Versuch einer Annäherung (Teil I):
Warum ist Rußland so?
Wer dieses Land begreifen will, muß seine Geschichte kennen

Von MANFRED BACKERRA

Bei jedem neuen Kopf an der Spitze Rußlands schießen die Wogen der Erwartung hoch, daß das Land jetzt auf dem richtigen Weg in eine demokratische Gesellschaft sei. Sogleich ertönt es dann auch allerseits, vor allem aber in Deutschland: "Rußland helfen", "Rußland nicht ausschließen, "Rußland integrieren", "auf Rußlands Empfindlichkeit Rücksicht nehmen" etc., etc.

Alle hehren europäischen Prinzipien und bitteren Erfahrungen mit Rußland werden von dieser Woge weggeschwemmt: Rußland wird Mitglied des Europarats, es erhält Kredite ohne Ende, Stundungen obendrein – höchstens, daß einmal mit dem Finger gedroht oder die Auszahlung eines Kredites verschoben wird.
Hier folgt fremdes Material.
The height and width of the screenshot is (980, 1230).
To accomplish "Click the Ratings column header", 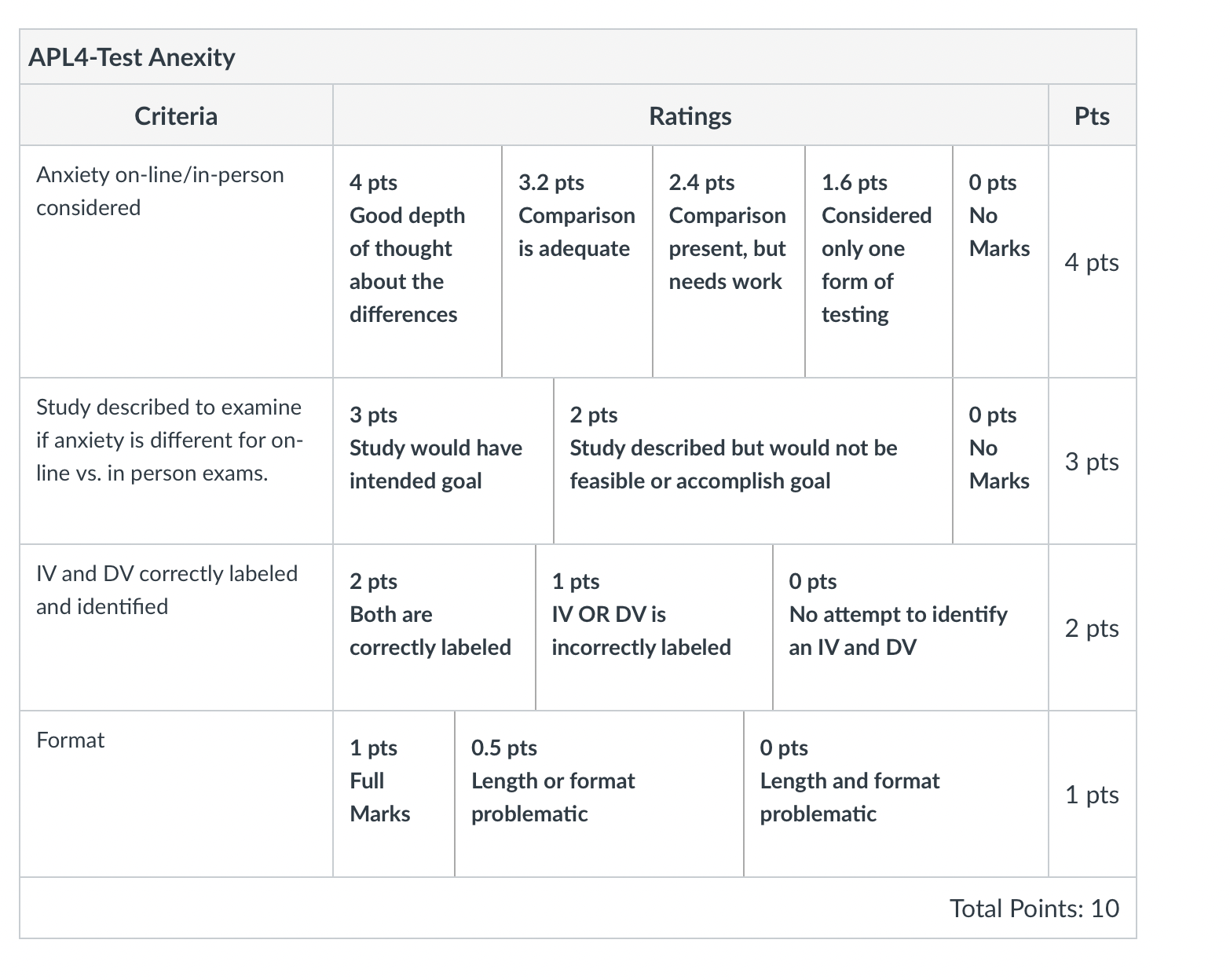I will point(690,116).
Sind wir eigentlich des Teufels? Warum messen wir immer mit einer speziellen Elle für Rußland? Man stelle sich vor, Frankreich, das im Algerienkrieg ja sicherlich nicht zimperlich war, hätte vor rund 40 Jahren die 400 000-Einwohner-Stadt Oran so dem Erdboden gleich gemacht, wie Rußland vor kurzem die gleich große Stadt Grosnyj!
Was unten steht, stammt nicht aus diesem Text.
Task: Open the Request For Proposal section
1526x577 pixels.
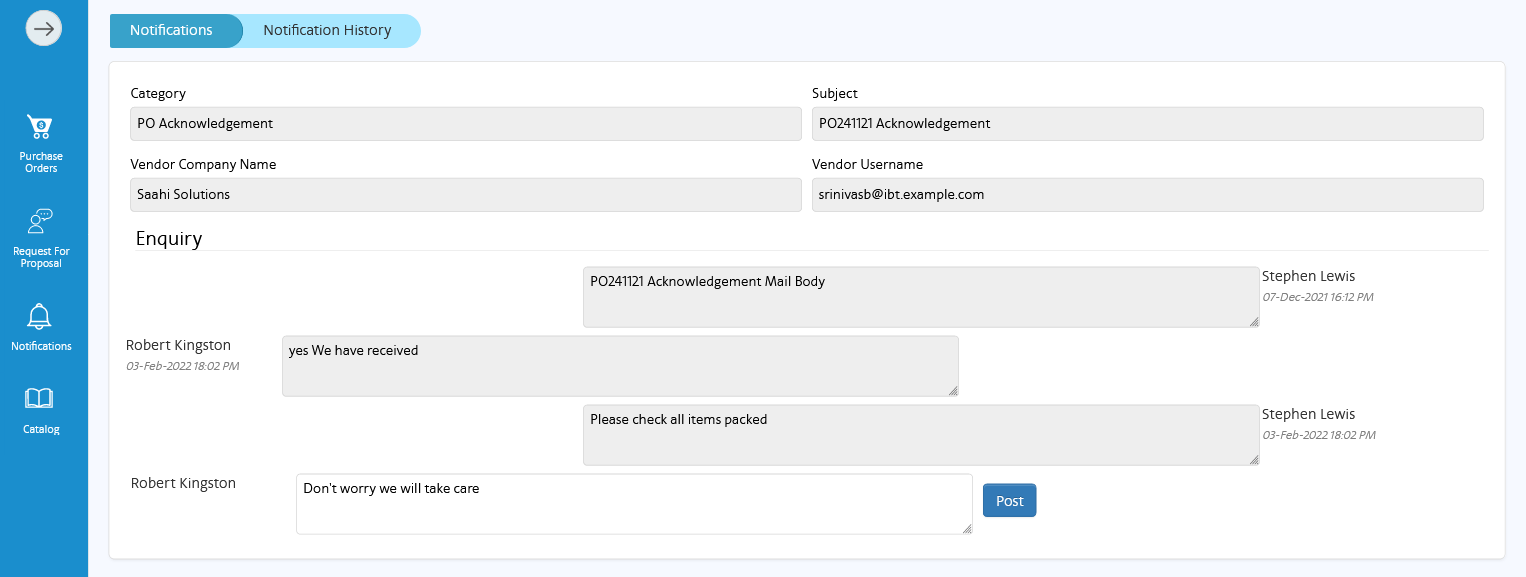Action: click(40, 222)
Gerade wenn man für die Russen Sympathie hat und auch aus vielen politischen Erwägungen an einem guten Verhältnis zu Rußland interessiert ist, muß man die andersartige Prägung Rußlands nüchtern ins Kalkül ziehen und darf nicht versuchen, die Andersartigkeit mit "Europa bis zum Ural" (de Gaulle) oder "Europa bis Wladiwostok" (Bundespräsident v. Weizsäcker) zu übertünchen.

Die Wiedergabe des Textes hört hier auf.